▶ [Stated goal]:
Copy out the rows starting at the one containing "Close the Mission Test page" and ending at the last row, requests included, and shift every coordinate in the answers by -71. Leave the pictures out.

Records from a collection:
----
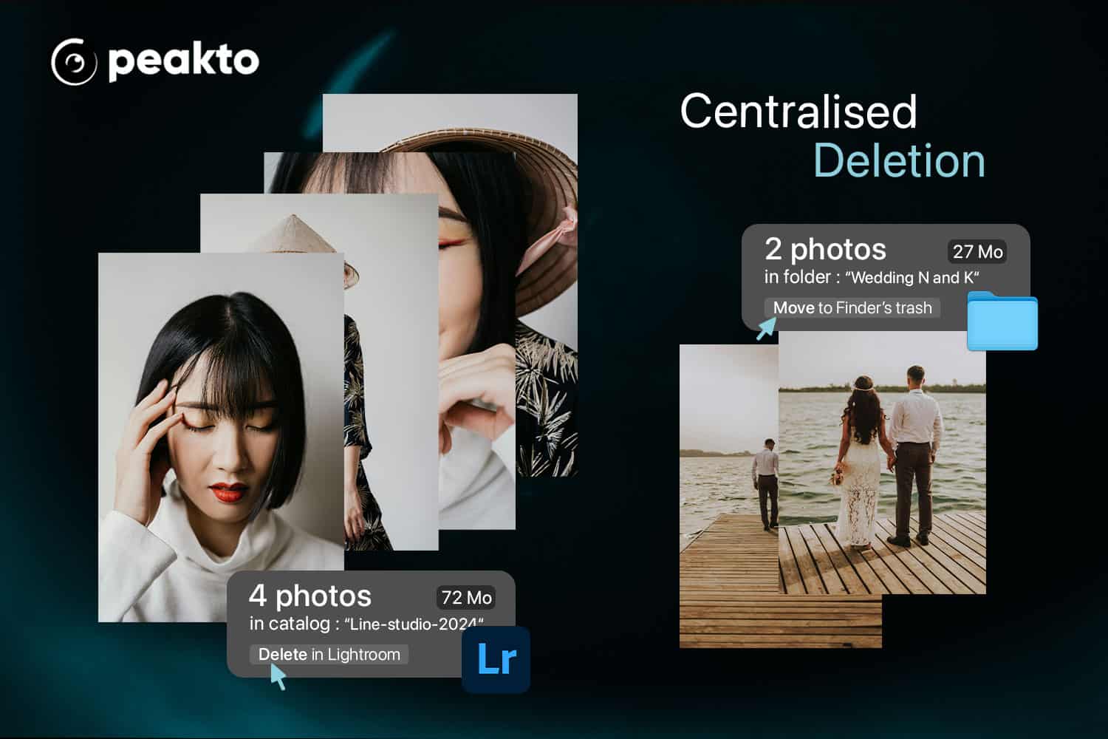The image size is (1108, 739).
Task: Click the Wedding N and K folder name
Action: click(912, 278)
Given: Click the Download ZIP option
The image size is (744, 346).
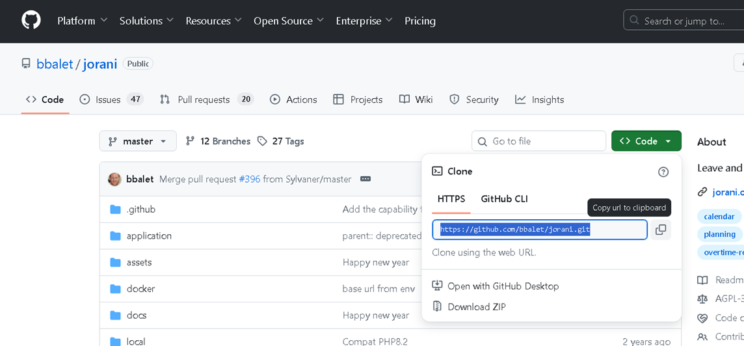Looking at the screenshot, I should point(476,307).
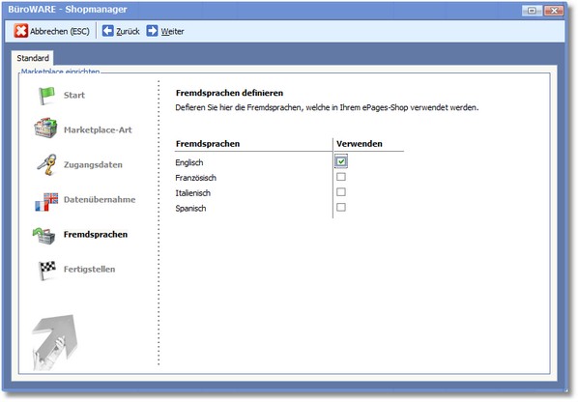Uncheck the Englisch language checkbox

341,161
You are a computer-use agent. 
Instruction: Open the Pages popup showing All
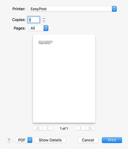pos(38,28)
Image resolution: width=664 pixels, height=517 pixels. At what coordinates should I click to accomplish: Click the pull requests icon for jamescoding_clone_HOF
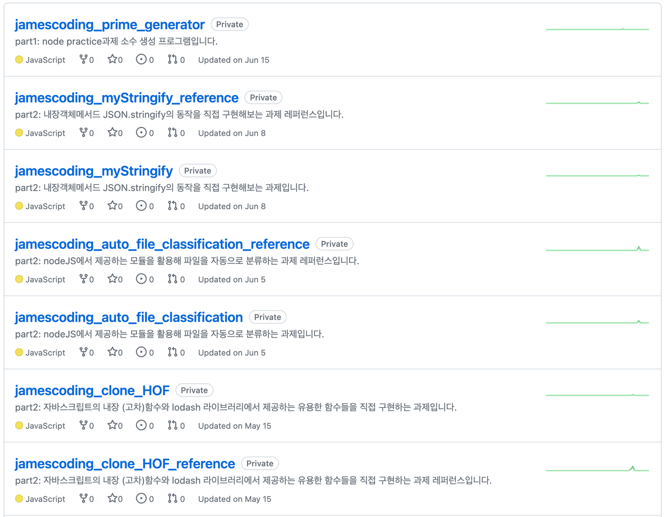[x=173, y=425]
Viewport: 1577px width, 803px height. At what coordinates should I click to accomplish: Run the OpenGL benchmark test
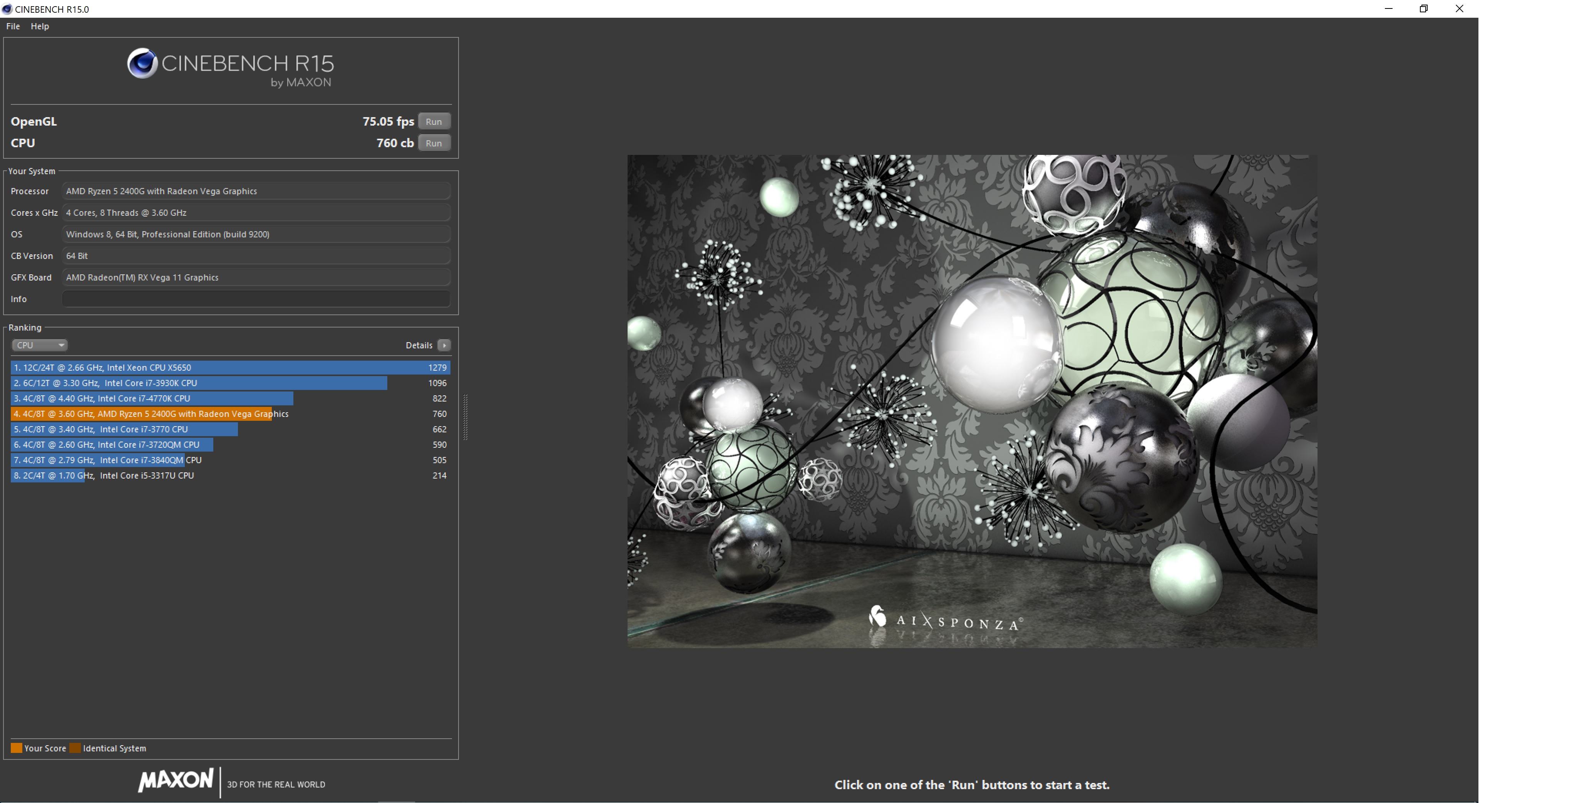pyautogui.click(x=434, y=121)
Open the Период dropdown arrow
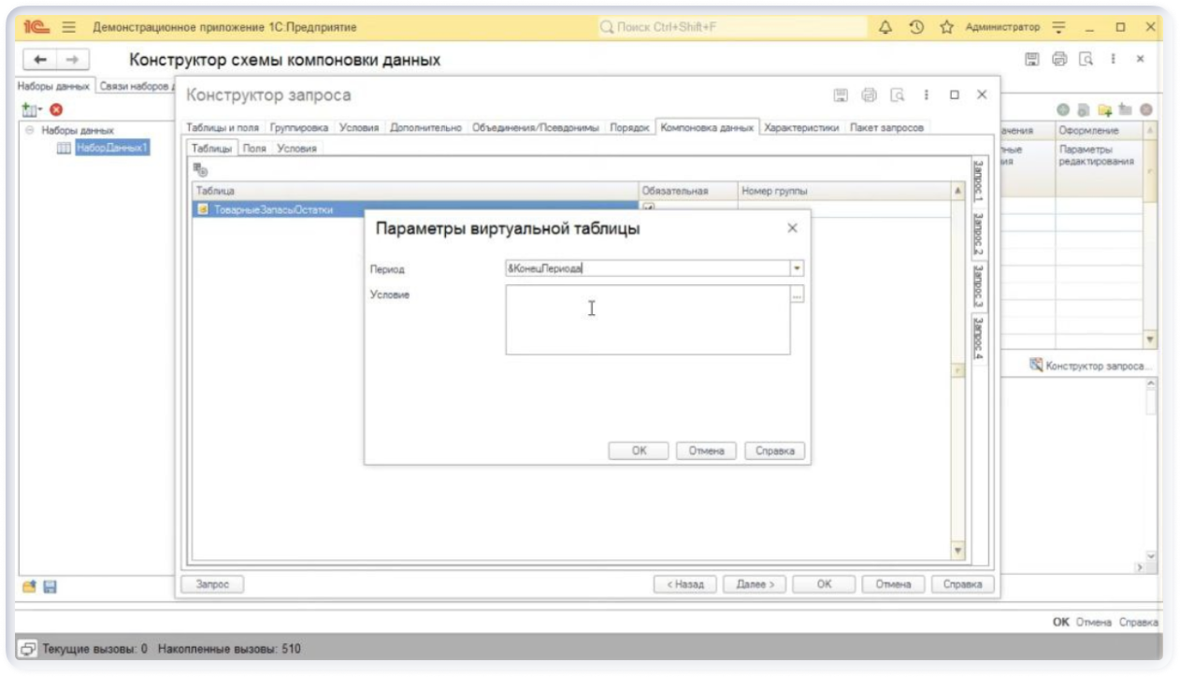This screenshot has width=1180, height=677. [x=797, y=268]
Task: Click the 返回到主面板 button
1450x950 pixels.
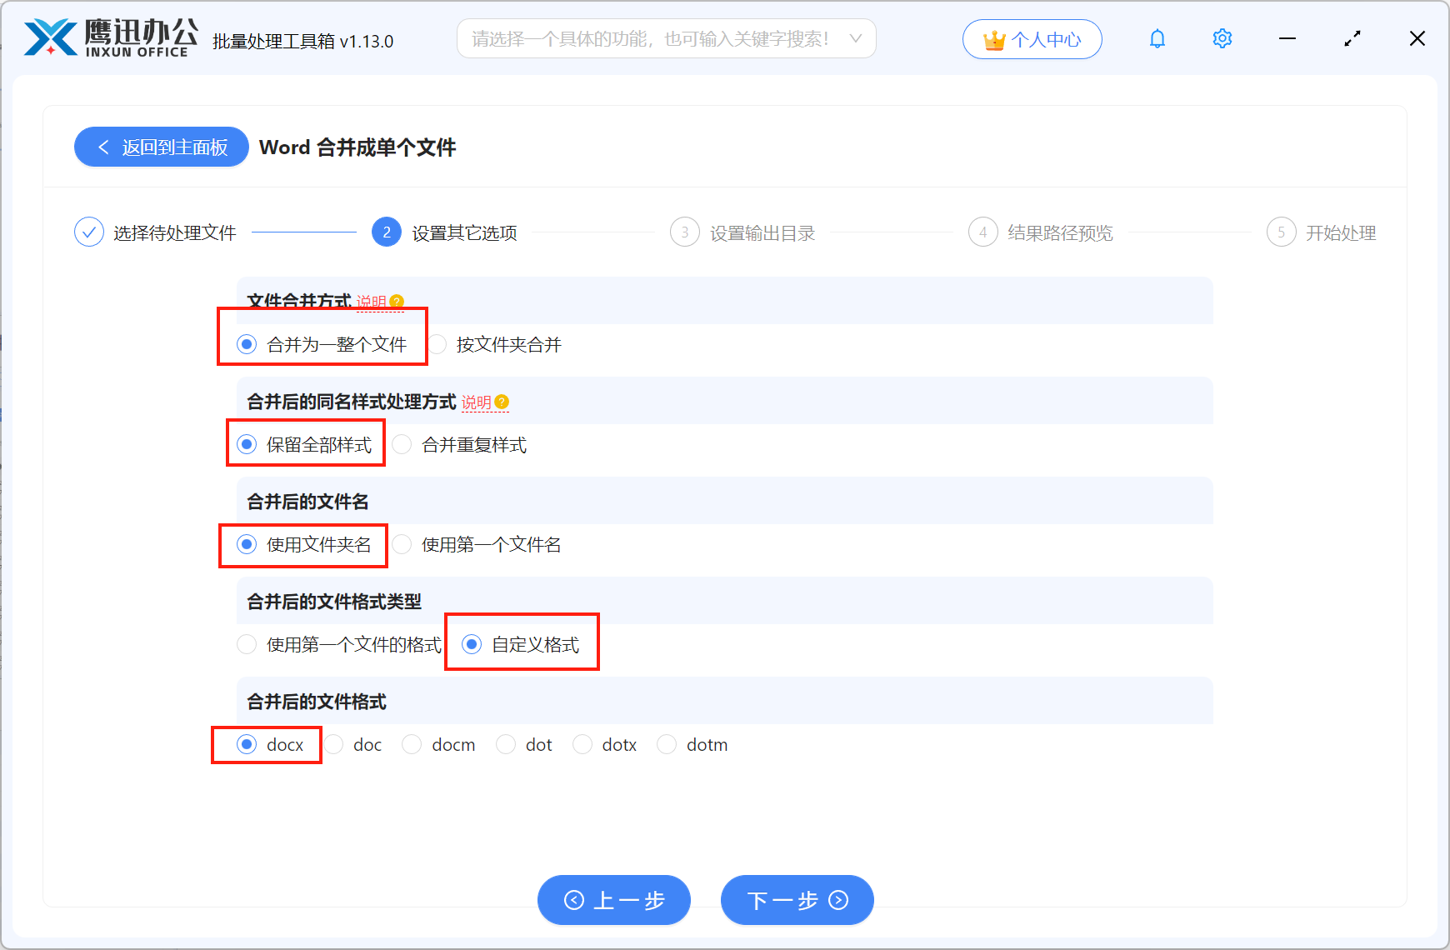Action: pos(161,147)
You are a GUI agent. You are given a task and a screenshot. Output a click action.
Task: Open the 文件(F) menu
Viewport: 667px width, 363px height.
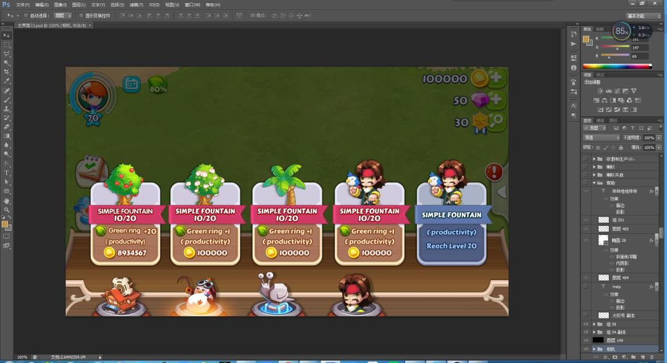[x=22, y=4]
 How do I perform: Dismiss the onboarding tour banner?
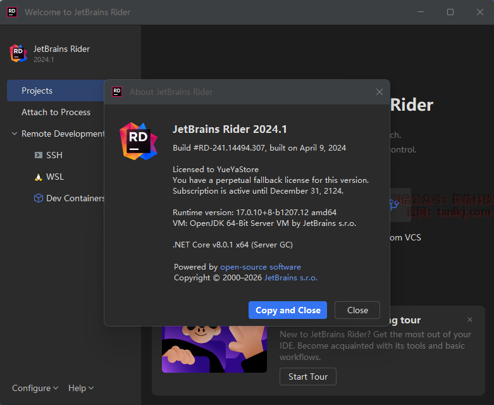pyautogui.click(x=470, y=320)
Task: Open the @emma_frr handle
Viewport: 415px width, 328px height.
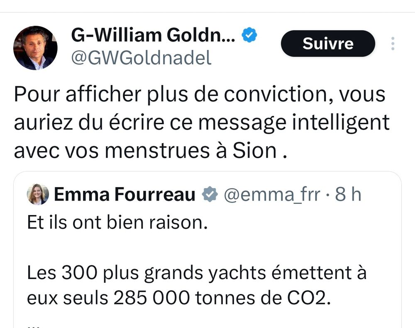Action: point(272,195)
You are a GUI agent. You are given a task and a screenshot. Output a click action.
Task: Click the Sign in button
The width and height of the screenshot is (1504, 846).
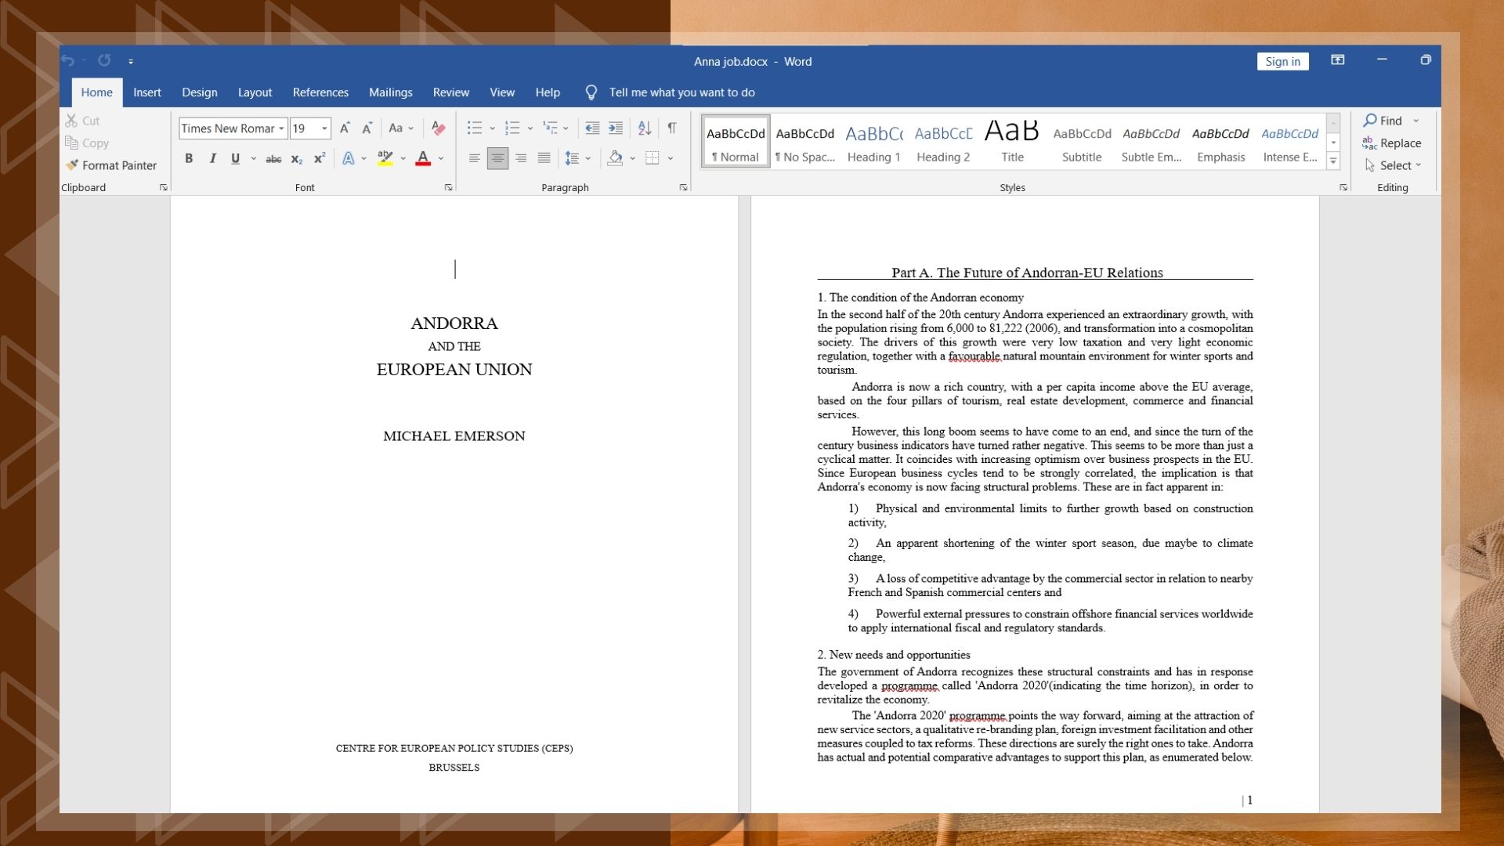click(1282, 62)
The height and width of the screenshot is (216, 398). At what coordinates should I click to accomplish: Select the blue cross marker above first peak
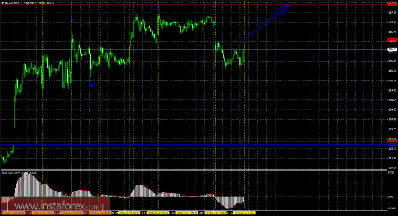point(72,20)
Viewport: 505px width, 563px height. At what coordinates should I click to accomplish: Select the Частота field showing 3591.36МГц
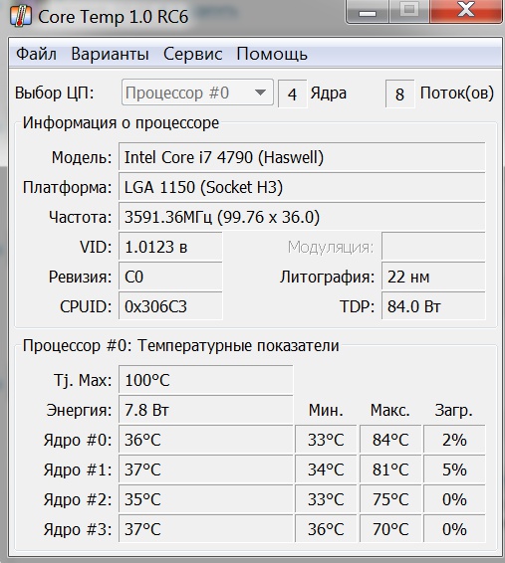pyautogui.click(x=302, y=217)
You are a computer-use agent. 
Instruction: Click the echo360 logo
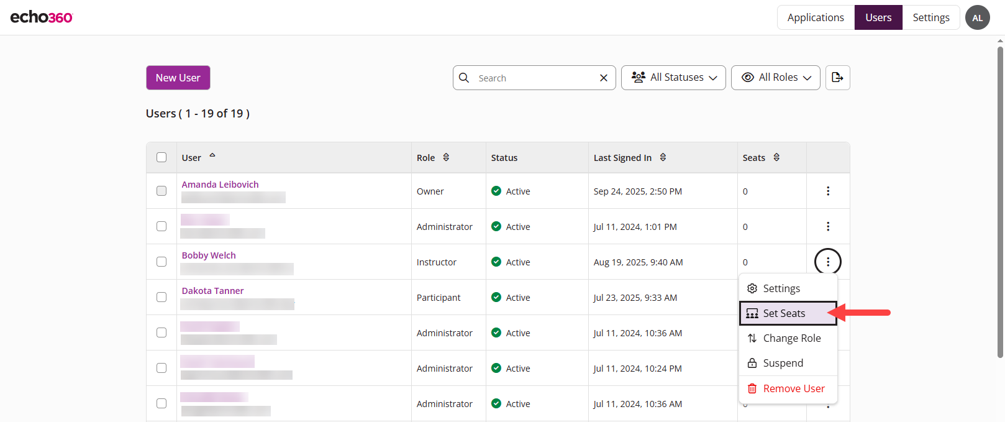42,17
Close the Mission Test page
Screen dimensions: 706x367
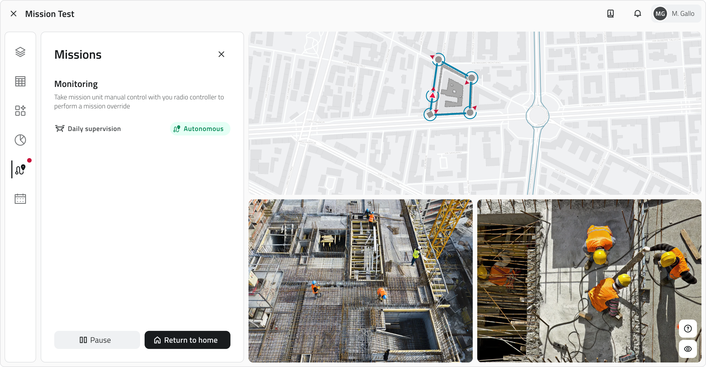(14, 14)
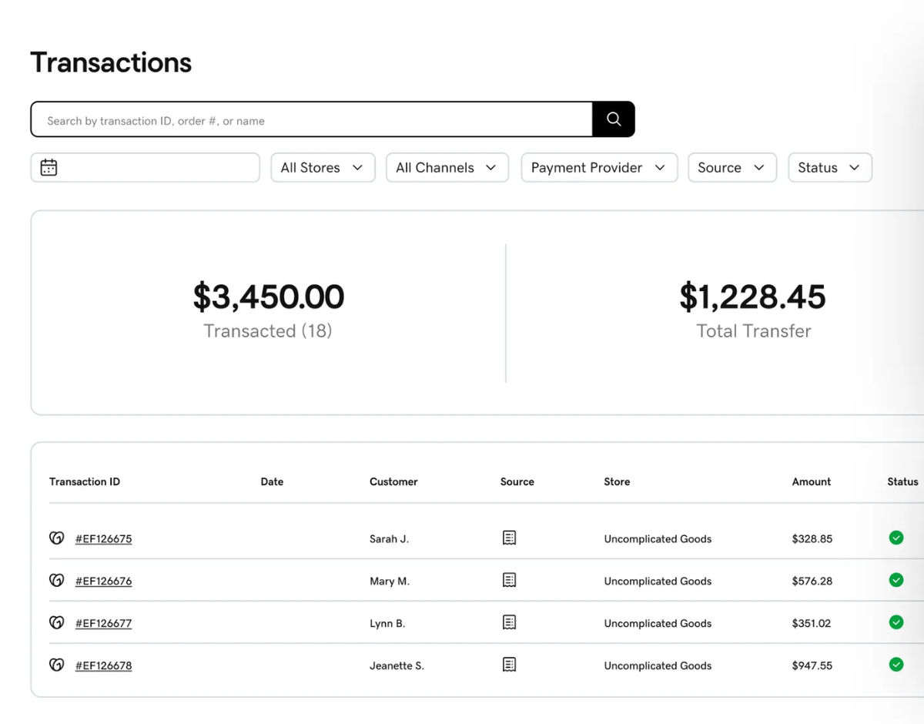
----
▶ [Solution]:
Close the Mission Test page
Screen dimensions: 706x367
(-57, -57)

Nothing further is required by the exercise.